*About this task*:
Restate the records in full, keeping every word as it is.

(Saved data entries)
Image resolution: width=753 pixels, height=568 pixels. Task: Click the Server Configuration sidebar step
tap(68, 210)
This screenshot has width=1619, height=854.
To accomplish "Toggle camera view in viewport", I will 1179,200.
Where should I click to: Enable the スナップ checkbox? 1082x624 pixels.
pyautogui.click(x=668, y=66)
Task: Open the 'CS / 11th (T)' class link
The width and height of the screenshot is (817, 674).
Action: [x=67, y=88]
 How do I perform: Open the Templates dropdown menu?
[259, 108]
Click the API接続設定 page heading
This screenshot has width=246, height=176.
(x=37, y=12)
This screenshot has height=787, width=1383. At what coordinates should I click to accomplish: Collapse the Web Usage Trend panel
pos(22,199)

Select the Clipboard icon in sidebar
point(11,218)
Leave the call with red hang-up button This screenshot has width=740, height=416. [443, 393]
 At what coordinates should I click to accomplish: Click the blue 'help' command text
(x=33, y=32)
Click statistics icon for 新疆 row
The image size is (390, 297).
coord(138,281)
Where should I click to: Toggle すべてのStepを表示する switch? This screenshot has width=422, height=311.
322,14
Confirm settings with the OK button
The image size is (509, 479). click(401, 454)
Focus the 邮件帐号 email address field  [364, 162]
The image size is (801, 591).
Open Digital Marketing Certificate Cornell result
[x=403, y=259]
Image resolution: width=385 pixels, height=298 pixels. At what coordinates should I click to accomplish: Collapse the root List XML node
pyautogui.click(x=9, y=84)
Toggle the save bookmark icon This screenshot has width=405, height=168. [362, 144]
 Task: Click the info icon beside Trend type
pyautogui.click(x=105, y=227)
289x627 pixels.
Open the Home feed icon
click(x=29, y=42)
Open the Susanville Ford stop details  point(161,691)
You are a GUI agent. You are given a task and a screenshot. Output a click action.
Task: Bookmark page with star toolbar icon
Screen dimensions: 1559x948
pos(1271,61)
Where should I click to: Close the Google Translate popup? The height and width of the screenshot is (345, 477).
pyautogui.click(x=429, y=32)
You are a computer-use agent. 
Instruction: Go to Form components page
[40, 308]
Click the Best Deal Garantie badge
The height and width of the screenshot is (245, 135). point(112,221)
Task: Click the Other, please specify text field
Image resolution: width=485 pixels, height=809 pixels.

*Problem solution*:
Image resolution: width=753 pixels, height=568 pixels. Task: Click the Server Configuration sidebar step
tap(68, 210)
This screenshot has width=1619, height=854.
To accomplish "Toggle camera view in viewport", I will 1179,200.
Where should I click to: Enable the スナップ checkbox? 1082x624 pixels.
pyautogui.click(x=668, y=66)
Task: Open the 'CS / 11th (T)' class link
The width and height of the screenshot is (817, 674).
Action: [x=67, y=88]
 How do I perform: Open the Templates dropdown menu?
[259, 108]
Click the API接続設定 page heading
This screenshot has width=246, height=176.
(x=37, y=12)
This screenshot has height=787, width=1383. At what coordinates should I click to accomplish: Collapse the Web Usage Trend panel
pos(22,199)

Select the Clipboard icon in sidebar
point(11,218)
Leave the call with red hang-up button This screenshot has width=740, height=416. [443, 393]
 At what coordinates should I click to accomplish: Click the blue 'help' command text
(x=33, y=32)
Click statistics icon for 新疆 row
The image size is (390, 297).
coord(138,281)
Where should I click to: Toggle すべてのStepを表示する switch? This screenshot has width=422, height=311.
322,14
Confirm settings with the OK button
The image size is (509, 479). click(401, 454)
Focus the 邮件帐号 email address field  [364, 162]
The image size is (801, 591).
Open Digital Marketing Certificate Cornell result
[x=403, y=259]
Image resolution: width=385 pixels, height=298 pixels. At what coordinates should I click to accomplish: Collapse the root List XML node
pyautogui.click(x=9, y=84)
Toggle the save bookmark icon This screenshot has width=405, height=168. [362, 144]
 Task: Click the info icon beside Trend type
pyautogui.click(x=105, y=227)
289x627 pixels.
Open the Home feed icon
click(x=29, y=42)
Open the Susanville Ford stop details  point(161,691)
You are a GUI agent. You are given a task and a screenshot. Output a click action.
Task: Bookmark page with star toolbar icon
Screen dimensions: 1559x948
pos(1271,61)
Where should I click to: Close the Google Translate popup? The height and width of the screenshot is (345, 477).
pyautogui.click(x=429, y=32)
You are a computer-use agent. 
Instruction: Go to Form components page
[40, 308]
Click the Best Deal Garantie badge
The height and width of the screenshot is (245, 135). point(112,221)
Task: Click the Other, please specify text field
Image resolution: width=485 pixels, height=809 pixels.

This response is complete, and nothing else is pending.